DOI

10.21007/con.dnp.2023.0049

Faculty Advisor

Artangela Henry, DNP, AGACNP-BC, FNP-C; Laura Reed DNP, FNP-BC; Margaret Harvey PhD, APRN, ACNP-BC, CHFN

Document Type

Poster

Publication Date

Spring 4-23-2023

Disciplines

Family Practice Nursing | Psychiatric and Mental Health | Quality Improvement

Abstract

Purpose/Background

Diabetes and depression are highly prevalent and concerning conditions impacting millions worldwide. Evidence-based guidelines recommend regular depression screening of individuals with type II diabetes (DM2) to appropriately diagnose and treat depression and proactively enhance clinical outcomes. The gold standard for determining depression in patients with chronic disease is the diagnostic clinical interview; however, many clinicians have turned to brief, self-reported screening tools such as the PHQ-2 and the PHQ-9 whose use are recommended by evidence-based guidelines. This study aims to assess the utilization of the PHQ-2 and PHQ-9 versus no screening on DM2 patients in a primary care setting.

Methods

In this retrospective chart review, 29 charts of patients ages 18 and older diagnosed with DM2 were assessed to determine if a depression screening was completed. For subjects who met the study’s inclusion criteria, we obtained the sex, age, whether the patient was screened for depression at the office visit, and if they were screened, which depression screening tool was utilized.

Results

Between November 15, 2018, and November 8, 2021, 29 patients met the inclusion criteria for our retrospective chart review. In total, the patients were seen for a total of 102 visits, with 68% of patients screened for depression using either the PHQ-2 or the PHQ-9 screening tool. The average number of visits per patient was 3.5 visits. The average age of the patients was 52.8, with a median age of 51. Twenty-one of the subjects were female, while eight were male.

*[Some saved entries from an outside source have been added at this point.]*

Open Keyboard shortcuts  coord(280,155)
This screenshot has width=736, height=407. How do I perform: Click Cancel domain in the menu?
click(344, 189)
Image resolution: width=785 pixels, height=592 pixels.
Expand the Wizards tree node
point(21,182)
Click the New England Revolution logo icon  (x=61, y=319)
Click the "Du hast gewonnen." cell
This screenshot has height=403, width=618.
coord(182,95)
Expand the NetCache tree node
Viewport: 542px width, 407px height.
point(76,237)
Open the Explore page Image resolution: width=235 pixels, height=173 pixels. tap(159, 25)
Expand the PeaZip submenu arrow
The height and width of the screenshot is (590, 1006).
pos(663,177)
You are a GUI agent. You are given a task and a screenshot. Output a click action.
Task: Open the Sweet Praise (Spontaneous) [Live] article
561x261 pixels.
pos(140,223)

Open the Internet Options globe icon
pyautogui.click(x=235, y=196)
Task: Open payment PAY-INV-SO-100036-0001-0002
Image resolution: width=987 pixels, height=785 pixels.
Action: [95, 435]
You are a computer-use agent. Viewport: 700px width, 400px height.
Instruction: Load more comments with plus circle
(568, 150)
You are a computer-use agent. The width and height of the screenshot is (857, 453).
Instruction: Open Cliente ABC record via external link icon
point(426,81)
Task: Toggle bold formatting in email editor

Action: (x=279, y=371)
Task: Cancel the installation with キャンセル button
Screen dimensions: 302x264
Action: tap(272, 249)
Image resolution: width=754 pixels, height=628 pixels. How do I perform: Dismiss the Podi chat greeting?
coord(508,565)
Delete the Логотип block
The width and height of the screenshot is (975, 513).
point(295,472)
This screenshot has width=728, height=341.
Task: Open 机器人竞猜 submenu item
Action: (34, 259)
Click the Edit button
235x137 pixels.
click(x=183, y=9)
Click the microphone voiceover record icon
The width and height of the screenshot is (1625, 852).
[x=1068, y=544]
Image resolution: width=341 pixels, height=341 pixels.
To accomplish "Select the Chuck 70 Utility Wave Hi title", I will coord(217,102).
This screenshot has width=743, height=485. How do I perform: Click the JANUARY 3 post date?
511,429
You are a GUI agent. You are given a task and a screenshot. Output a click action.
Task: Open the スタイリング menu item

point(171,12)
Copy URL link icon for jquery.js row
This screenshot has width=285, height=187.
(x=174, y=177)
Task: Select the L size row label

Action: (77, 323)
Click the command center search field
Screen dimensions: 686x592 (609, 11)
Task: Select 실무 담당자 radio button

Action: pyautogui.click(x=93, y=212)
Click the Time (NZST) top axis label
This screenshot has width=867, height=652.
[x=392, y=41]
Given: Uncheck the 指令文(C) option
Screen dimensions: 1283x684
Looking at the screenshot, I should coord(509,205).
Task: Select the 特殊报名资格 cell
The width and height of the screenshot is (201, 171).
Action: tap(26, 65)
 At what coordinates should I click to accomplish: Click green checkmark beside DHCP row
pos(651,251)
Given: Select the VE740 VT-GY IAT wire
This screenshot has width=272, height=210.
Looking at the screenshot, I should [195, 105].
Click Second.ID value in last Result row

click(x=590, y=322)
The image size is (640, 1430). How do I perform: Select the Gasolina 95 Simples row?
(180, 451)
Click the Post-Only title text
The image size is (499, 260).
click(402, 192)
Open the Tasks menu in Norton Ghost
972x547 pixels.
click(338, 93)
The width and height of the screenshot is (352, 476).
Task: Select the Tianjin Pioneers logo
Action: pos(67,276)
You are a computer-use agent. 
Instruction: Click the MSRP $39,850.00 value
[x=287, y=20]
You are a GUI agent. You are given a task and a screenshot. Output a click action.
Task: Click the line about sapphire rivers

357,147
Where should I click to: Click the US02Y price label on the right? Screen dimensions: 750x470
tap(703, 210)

Implications for Nursing Practice

Based on the data collected, more research is needed to determine if the utilization of a screening tool such as the PHQ-2 and PHQ-9 would indeed be beneficial in treating depression in patients with chronic diseases such as diabetes. Confounding variables that hindered obtaining sufficient data include clinic participation in screening, readily available screening forms, and time constraints. Additionally, variables that could have resulted in a more robust study include a larger sample size, the collection of the patient’s ethnicity, hemoglobin A1c, PHQ-2, and PHQ-9 scores, and the initiation or referral for psychiatric treatment. Further areas of research are needed to determine the benefits of screening for depression in patients with chronic diseases such as diabetes.